TASK:
A line below contains "Documenti e dati (447, 2055)", and a later one contains "Catasto e urbanistica (633, 2021)". Repeat both, with every line between them, exactly.

EXERCISE MATERIAL:
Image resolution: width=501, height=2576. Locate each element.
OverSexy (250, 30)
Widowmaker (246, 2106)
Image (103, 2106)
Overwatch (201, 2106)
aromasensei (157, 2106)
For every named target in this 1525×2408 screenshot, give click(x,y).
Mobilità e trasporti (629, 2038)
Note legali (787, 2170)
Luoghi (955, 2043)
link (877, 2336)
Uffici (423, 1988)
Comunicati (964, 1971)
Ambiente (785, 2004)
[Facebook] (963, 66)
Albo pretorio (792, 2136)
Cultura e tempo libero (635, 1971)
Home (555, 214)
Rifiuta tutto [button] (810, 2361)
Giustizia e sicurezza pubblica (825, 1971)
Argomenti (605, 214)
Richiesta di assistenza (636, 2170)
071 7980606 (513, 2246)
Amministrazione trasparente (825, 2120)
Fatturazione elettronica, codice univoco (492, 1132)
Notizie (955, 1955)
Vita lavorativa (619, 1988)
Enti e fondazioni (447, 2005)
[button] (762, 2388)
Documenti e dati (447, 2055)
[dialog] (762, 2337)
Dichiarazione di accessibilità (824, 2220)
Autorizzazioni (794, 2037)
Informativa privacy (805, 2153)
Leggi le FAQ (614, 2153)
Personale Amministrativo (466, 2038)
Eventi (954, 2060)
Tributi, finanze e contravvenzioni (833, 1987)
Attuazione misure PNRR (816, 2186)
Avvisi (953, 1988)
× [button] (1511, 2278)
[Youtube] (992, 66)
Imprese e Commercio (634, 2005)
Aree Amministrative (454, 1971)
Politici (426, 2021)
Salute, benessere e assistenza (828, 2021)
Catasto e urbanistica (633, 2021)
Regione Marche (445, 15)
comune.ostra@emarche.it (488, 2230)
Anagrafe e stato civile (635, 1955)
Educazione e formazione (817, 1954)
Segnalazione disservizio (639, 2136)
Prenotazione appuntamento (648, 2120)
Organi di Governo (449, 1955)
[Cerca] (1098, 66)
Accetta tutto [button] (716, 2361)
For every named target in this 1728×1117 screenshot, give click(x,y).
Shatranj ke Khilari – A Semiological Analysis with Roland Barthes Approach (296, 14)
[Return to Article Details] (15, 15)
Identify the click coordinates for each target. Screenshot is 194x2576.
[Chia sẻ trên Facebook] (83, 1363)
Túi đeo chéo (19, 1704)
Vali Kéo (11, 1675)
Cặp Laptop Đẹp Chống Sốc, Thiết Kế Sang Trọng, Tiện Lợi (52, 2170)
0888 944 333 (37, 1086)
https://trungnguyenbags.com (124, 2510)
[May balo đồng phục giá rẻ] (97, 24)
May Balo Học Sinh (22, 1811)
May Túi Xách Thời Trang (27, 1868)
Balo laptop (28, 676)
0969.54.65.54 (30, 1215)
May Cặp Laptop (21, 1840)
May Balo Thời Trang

EXERCISE ANSWER:
Documenti e dati (447, 2055)
[dialog] (762, 2337)
Dichiarazione di accessibilità (824, 2220)
Autorizzazioni (794, 2037)
Informativa privacy (805, 2153)
Leggi le FAQ (614, 2153)
Personale Amministrativo (466, 2038)
Eventi (954, 2060)
Tributi, finanze e contravvenzioni (833, 1987)
Attuazione misure PNRR (816, 2186)
Avvisi (953, 1988)
× [button] (1511, 2278)
[Youtube] (992, 66)
Imprese e Commercio (634, 2005)
Aree Amministrative (454, 1971)
Politici (426, 2021)
Salute, benessere e assistenza (828, 2021)
Catasto e urbanistica (633, 2021)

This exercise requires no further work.